Everyone is different. Some also depends on age. If you’re younger the hgh secretagogues won’t move the needle much if at all. But that really applies to most peptides in my opinion. When you’re younger the body is more efficient at all things. As you age, body needs a little help getting there and the signals from peptides can make a difference.

Hgh will give faster improvements but at a cost. I wish you success on your goals!
 
For the GH secretagogues like tesa, age seems less important than biological sex, with males having greater response thanks to less estrogen but more "hepatic sensitivity." Same with HGH:

Gender difference in insulin-like growth factor I response to growth hormone (GH) treatment in GH-deficient adults: role of sex hormone replacement - PubMed

GH production in healthy women is about thrice that in men. Yet insulin-like growth factor I (IGF-I) levels are similar, suggesting a lower responsivity to GH in women. In untreated GH-deficient adults, basal IGF-I levels are reportedly lower in females than in males, and the therapeutic...

pubmed.ncbi.nlm.nih.gov

quoted said:
The IGF-I increase (delta) per IU GH/day x kg over the 24-month period was about twice higher in men than in women

So women may need 2 mg of tesa to get to the same IGF-1 (and visceral fat loss) of men on 1 mg of tesa (or 2 IU of HGH instead of 1 IU).

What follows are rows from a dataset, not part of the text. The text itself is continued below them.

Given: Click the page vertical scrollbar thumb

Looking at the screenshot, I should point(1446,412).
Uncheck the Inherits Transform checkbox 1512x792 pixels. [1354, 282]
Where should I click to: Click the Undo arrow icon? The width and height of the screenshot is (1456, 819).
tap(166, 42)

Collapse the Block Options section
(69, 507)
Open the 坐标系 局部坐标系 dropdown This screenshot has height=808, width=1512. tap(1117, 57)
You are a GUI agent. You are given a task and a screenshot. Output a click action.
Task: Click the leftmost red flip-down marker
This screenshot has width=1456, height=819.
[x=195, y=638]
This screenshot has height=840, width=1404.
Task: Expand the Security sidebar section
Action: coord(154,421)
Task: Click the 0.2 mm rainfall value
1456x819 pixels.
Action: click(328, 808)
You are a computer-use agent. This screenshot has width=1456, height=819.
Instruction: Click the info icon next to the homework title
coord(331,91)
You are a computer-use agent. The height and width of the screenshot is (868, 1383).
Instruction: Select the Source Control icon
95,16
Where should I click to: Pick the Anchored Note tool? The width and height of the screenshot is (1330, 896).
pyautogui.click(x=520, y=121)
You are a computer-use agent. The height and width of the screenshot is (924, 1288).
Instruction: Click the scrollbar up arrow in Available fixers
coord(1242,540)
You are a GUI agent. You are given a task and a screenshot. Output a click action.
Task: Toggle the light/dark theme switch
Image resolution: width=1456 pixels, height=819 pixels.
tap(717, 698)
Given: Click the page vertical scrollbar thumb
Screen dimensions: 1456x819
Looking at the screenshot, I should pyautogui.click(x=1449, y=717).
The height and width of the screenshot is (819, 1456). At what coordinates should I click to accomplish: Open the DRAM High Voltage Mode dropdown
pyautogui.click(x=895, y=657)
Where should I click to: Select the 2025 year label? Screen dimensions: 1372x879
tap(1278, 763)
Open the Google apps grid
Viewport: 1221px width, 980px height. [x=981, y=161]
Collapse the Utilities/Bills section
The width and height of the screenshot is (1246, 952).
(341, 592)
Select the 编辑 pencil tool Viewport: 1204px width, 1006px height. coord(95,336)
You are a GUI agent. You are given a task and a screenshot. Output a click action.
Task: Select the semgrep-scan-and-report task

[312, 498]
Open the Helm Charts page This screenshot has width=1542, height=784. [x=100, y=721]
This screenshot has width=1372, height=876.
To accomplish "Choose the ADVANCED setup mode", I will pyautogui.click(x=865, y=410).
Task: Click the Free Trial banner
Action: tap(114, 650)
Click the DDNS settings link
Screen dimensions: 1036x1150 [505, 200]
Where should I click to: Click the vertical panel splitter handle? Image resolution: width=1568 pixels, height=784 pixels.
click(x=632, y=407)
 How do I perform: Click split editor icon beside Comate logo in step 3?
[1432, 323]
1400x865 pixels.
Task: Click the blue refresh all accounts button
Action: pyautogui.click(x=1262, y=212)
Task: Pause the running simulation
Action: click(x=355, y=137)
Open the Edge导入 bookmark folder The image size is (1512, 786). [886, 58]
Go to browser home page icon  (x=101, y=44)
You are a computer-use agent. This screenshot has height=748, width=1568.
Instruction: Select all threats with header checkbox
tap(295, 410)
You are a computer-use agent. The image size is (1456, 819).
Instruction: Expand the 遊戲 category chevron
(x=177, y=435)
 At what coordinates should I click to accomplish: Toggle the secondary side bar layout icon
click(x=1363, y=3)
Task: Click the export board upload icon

And even with younger guys, response may be quite variable, since they have less to gain. (And women generally live longer, so they have the last laugh.)
 
Researcher6076 said:
The ipamorelin + CJC-1295 NODAC is giving me the flushing tingles, so it is probably doing a little.
The 'flushing tingles' is only the histamine response of the body. Unfortunately this says nothing about the effectiveness of the compound.